Wie wird CBD hergestellt?
Vom Samen bis zum fertigen Tropfen: Ein Blick hinter die Kulissen der CBD-Produktion — wie die besten Schweizer Produzenten arbeiten und was Qualität wirklich ausmacht.
CBD-Produktion läuft in vier Schritten: 1) Anbau zertifizierter Genetiken unter 1 % THC, 2) Ernte und langsame Trocknung, 3) Verarbeitung der Blüten oder Extraktion (CO₂, Ethanol, lösungsmittelfrei) und 4) Formulierung in Öl, Hash oder Edibles. Schweizer Indoor-Anbau gilt als europäischer Qualitätsmassstab — registriert, laborgeprüft, rückverfolgbar.
1. Anbau — die Basis aller Qualität
Alles beginnt mit der Genetik. Schweizer Produzenten arbeiten mit EU-zertifizierten Hanfsorten, die natürlich unter 1 % THC bleiben — z. B. Finola, Futura 75 oder eigene CBD-dominante Hybriden.
Indoor-Anbau dominiert: kontrollierte Temperatur, Luftfeuchtigkeit, LED-Spektrum und Bio-Substrat. Das ergibt höhere Cannabinoid- und Terpengehalte als Freiland — bei strikter Pestizid-Freiheit.
2. Ernte und Trocknung
Geerntet wird, wenn die Trichome milchig-trüb sind — der Peak an Cannabinoiden und Terpenen. Handernte ist Standard für Premium-Blüten.

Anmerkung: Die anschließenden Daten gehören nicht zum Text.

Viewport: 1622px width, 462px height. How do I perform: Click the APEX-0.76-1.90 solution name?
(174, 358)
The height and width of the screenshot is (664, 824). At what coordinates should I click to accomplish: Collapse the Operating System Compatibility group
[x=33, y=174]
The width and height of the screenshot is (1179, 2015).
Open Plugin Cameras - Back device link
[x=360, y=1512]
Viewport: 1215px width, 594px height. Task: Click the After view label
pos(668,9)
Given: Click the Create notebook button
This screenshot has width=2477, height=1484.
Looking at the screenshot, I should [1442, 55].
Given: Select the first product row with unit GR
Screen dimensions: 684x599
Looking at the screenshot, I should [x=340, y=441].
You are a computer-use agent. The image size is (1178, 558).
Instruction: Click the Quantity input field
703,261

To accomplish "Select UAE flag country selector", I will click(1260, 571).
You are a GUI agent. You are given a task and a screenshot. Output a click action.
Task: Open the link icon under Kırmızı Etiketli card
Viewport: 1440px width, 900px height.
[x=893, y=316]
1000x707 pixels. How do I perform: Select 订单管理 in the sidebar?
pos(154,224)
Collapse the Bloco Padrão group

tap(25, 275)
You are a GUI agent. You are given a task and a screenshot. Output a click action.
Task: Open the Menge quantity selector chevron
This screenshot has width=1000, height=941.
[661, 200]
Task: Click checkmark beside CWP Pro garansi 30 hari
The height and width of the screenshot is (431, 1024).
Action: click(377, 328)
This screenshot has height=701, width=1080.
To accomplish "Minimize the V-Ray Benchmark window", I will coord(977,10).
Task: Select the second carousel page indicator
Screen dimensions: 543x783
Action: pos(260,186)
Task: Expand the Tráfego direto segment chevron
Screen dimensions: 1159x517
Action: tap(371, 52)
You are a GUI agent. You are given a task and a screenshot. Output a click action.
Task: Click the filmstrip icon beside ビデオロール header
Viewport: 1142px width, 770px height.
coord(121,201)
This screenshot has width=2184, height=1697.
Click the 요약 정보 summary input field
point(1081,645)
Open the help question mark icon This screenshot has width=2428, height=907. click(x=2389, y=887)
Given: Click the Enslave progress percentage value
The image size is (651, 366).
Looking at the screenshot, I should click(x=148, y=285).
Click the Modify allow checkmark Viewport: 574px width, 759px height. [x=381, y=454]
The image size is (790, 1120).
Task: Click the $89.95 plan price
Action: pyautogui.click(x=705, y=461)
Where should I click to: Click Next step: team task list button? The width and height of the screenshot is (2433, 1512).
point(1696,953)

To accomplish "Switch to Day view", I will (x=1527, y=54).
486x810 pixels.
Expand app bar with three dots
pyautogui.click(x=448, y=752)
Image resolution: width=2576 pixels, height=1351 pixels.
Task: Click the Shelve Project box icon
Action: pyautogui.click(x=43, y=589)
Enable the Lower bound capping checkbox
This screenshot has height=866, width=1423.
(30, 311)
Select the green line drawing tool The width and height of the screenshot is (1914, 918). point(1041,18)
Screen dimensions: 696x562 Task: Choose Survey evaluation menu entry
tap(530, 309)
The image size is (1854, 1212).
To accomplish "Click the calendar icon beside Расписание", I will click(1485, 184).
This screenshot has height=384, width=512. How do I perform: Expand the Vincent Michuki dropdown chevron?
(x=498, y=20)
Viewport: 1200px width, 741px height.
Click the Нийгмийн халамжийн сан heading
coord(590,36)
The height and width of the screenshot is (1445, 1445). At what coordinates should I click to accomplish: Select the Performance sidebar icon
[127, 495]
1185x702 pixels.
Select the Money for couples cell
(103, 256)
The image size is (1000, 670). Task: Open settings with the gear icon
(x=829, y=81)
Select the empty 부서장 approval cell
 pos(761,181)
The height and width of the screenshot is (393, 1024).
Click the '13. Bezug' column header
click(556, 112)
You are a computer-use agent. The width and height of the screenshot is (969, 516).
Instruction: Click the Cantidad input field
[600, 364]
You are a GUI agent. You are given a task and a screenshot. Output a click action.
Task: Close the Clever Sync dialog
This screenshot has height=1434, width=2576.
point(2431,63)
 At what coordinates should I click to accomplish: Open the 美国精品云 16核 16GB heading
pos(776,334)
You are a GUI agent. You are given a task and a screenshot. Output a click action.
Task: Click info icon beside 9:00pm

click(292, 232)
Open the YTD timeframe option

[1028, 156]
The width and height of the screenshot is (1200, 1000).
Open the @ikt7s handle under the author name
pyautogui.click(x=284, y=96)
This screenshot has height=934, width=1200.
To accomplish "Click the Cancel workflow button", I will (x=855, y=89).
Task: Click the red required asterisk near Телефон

Langsame Trocknung über 10–14 Tage bei 18 °C und 55–60 % Luftfeuchte erhält Terpene und Aromaprofile. Anschliessend Curing in Glasbehältern (2–6 Wochen) — dieser Schritt unterscheidet Massenware von Premium-Buds.
3. Extraktion — drei Hauptverfahren
CO₂-Extraktion: überkritisches CO₂ löst Cannabinoide und Terpene heraus. Sauber, lösungsmittelfrei, in der Lebensmittelindustrie etabliert — aber teuer in der Anschaffung.
Ethanol-Extraktion: Pflanzenmaterial wird kalt mit Lebensmittel-Ethanol gewaschen. Effizient, gut skalierbar, Lösungsmittelreste müssen aber sorgfältig entfernt werden.
4. Formulierung und Qualitätskontrolle
Der Rohextrakt wird in Schweizer Bio-Hanfsamen- oder MCT-Öl gelöst und auf den gewünschten Prozentsatz (5–20 %) eingestellt. Vollspektrum behält das gesamte Cannabinoid- und Terpenprofil.
Jede Charge geht in ein unabhängiges Labor: Cannabinoid-Profil (CBD/THC), Pestizide, Schwermetalle, mikrobiologische Belastung. Erst danach wird abgefüllt und etikettiert.
FAQ
Welche Extraktionsmethode ist die beste?
Für Reinheit: solventless (Rosin, Bubble Hash). Für skalierbare Vollspektrum-Öle: CO₂. Für Massenproduktion: Ethanol — sauber gemacht ebenfalls hochwertig.
Warum Indoor-Anbau und nicht Freiland?
Indoor erlaubt konstante Bedingungen, höhere Cannabinoid- und Terpengehalte, keine Pestizid-Probleme und konsistente Ernten 4–6 Mal pro Jahr.
Was bedeutet «Vollspektrum»?
Der Extrakt enthält das komplette Cannabinoid- und Terpenprofil der Pflanze, nicht nur isoliertes CBD.
Wieso sind Schweizer Produkte teurer als manche aus dem Ausland?
Höhere Lohn- und Energiekosten, strenge Qualitätskontrollen, Tabaksteuer und Indoor-Genetiken kosten mehr. Dafür: transparente Herkunft, Laborzertifikat, keine Graumarkt-Risiken.
Kann ich CBD selber herstellen?
Hanfanbau ist in der Schweiz nur mit registrierter Lizenz erlaubt. Extraktion mit Lösungsmitteln ist daheim gefährlich.